*** Exercise materials ***

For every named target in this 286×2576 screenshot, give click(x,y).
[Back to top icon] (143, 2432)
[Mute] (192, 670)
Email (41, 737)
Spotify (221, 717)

*** End of Exercise materials ***

▶ **The task**
Every record above must be repeated word for word.

▶ **Exercise output**
For every named target in this 286×2576 screenshot, give click(x,y).
[Back to top icon] (143, 2432)
[Mute] (192, 670)
Email (41, 737)
Spotify (221, 717)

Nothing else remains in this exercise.